FOB is a commonly used term to denote that overseas suppliers agree with UK importers. Under this arrangement, the supplier agrees to pay for his own local charges and get the shipment to the Seaport / Airport for export. The UK importer is then responsible for the charges from the overseas Seaport / Airport to his UK Door.
FOB is the best way to avoid hidden and unexpected charges. It gives the UK importer control over the shipment from start to finish and knowledge of exact shipping costs to his UK Door before shipping. It is recommended to try and agree FOB terms as it eliminates the possibility of a new supplier not having the correct export permits to complete his part of the contract. This happens because under FOB the supplier is responsible for arranging these by default.

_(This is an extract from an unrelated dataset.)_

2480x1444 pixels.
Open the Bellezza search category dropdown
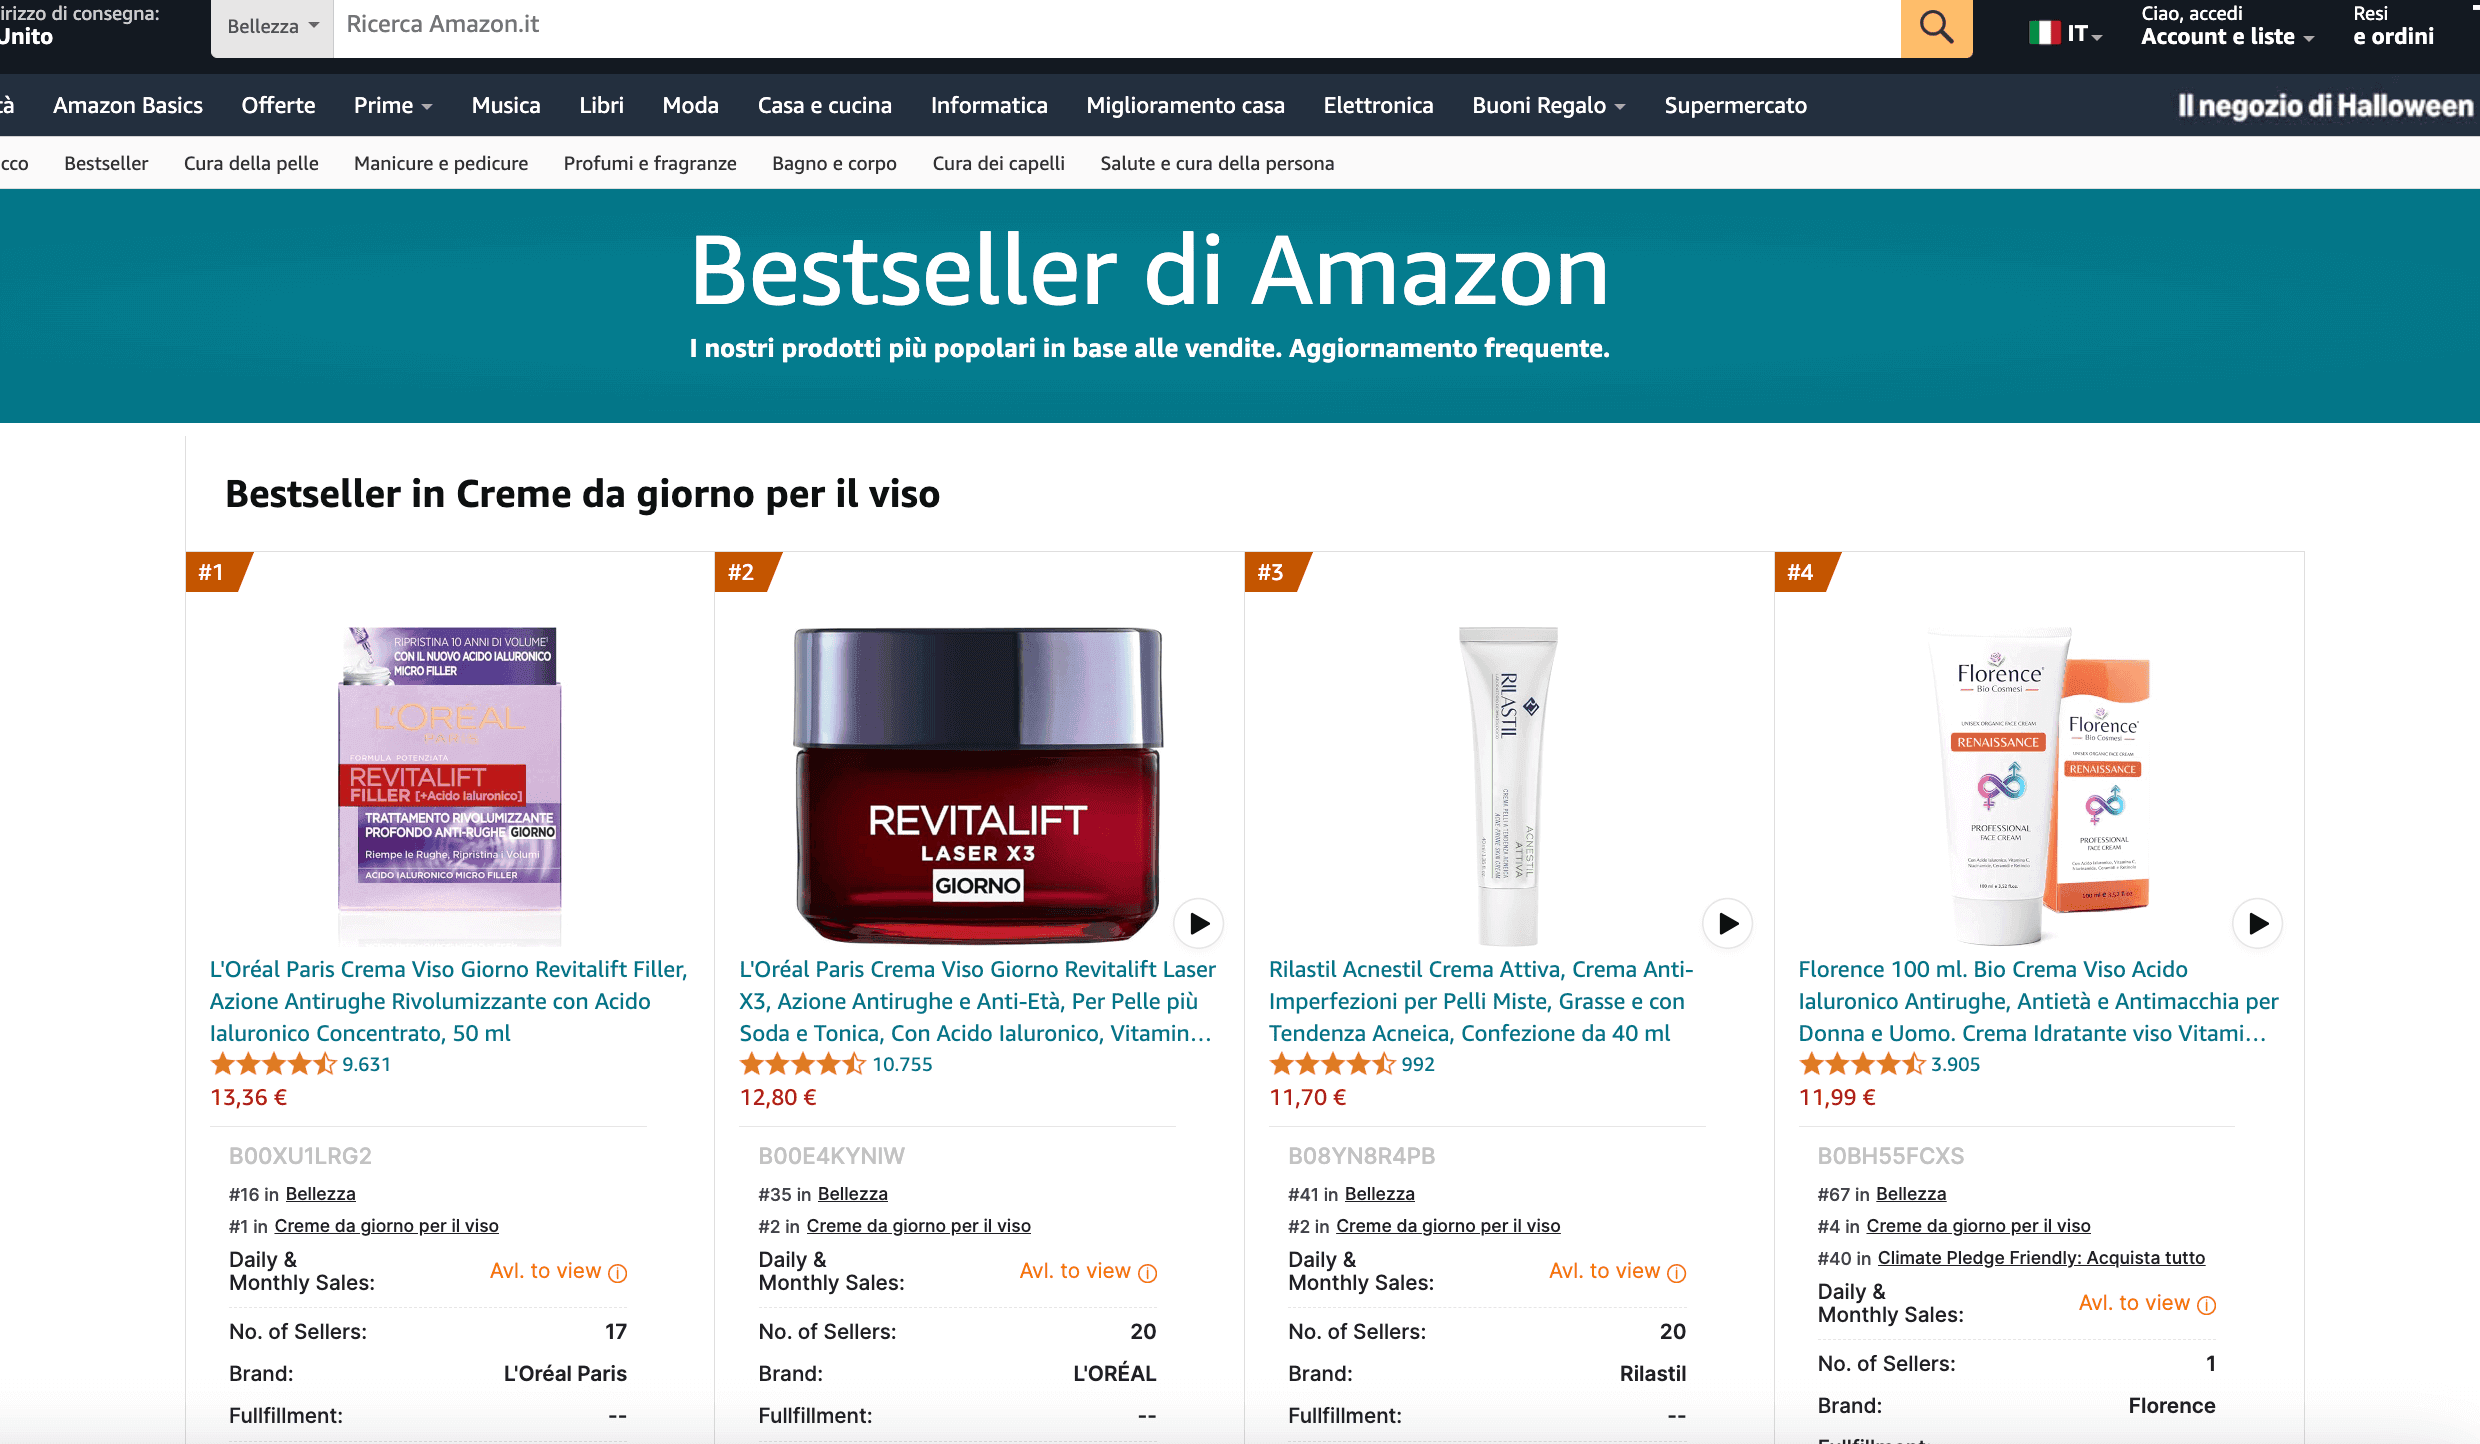coord(272,27)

Many UK importers use FOB as a way of specifying stage payments to suppliers by agreeing upon a "$£Y part payment" for goods. The balance of "$£Y" funds are released only when the goods are delivered to the Port / Airport. FOB is the most popular supply terms from the Far East, Middle East, India, Pakistan and Asia.

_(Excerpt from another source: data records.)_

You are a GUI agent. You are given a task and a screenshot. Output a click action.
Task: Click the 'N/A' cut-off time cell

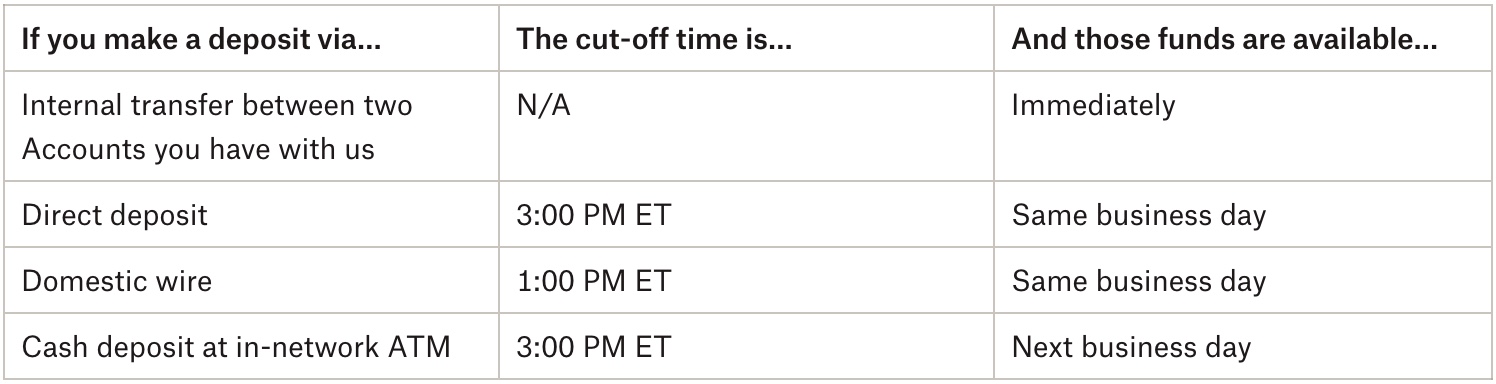(x=543, y=105)
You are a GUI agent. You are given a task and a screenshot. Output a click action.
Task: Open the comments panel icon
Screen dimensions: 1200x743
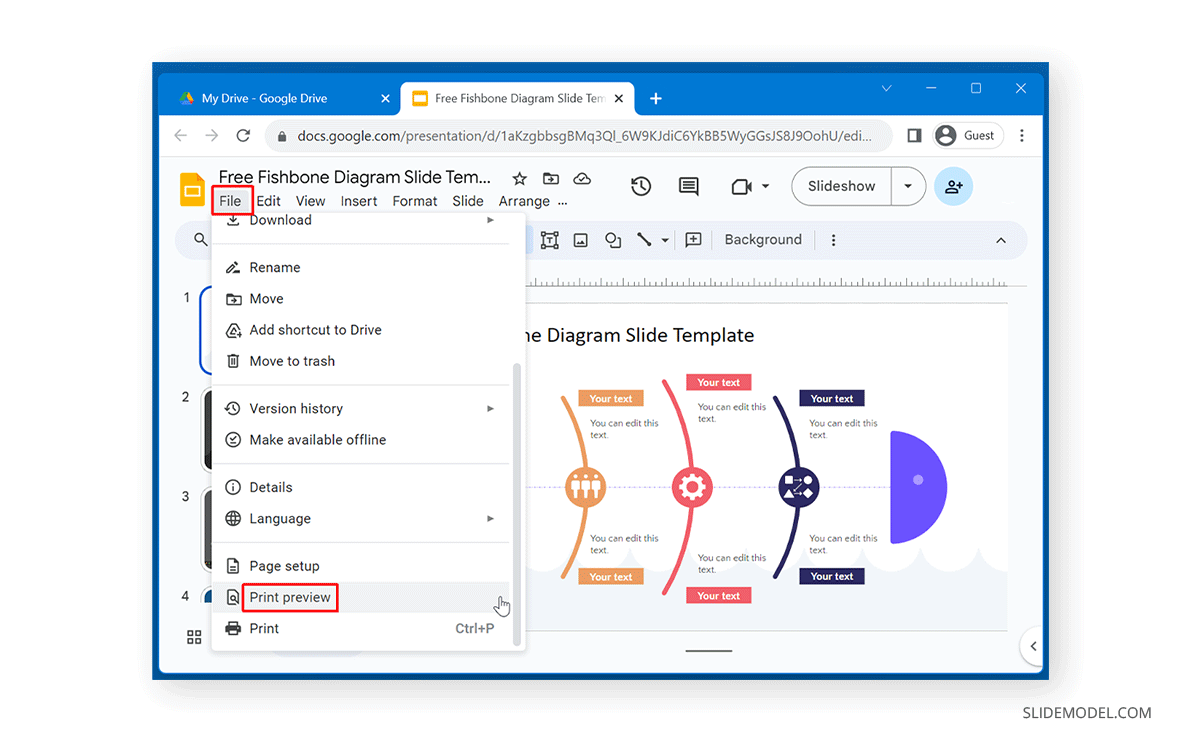[x=688, y=186]
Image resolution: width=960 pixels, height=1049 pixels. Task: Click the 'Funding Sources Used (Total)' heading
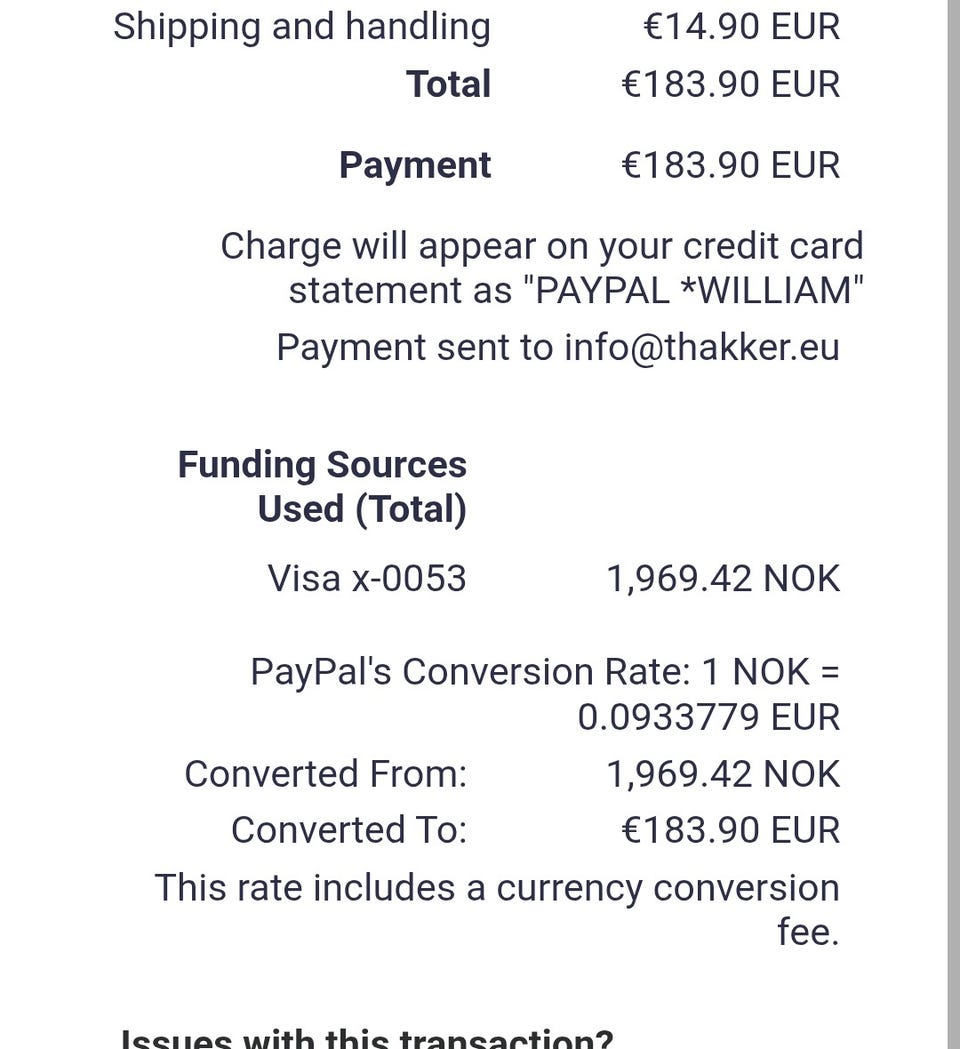322,487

These terms mean that the UK importer is responsible for all shipping charges from the supplier's factory / warehouse to their address in the UK. For shipments originating from Canada and the USA, Ex Works are the most commonly used terms as they're reasonably safe there. However, Ex Works terms can be risky when dealing with new suppliers from India, China and the Far East. This risk is present because the UK importer has to trust he supplier to have the correct permits for allowing export. This risk is very real, as many UK importers have paid for supplies that are never received because of it.
These terms mean that the UK importer trusts the overseas supplier to arrange and pre-pay all charges to the UK (often to a named UK Port). With CIF, it also means that the supplier is arranging insurance as well.
These terms are commonly misunderstood and are an expensive shipping mistake most new UK importers make. It is often wrongly assumed that these terms include the UK Terminals which isn't the case as the supplier only pays up to the arrival in UK Port / Airport.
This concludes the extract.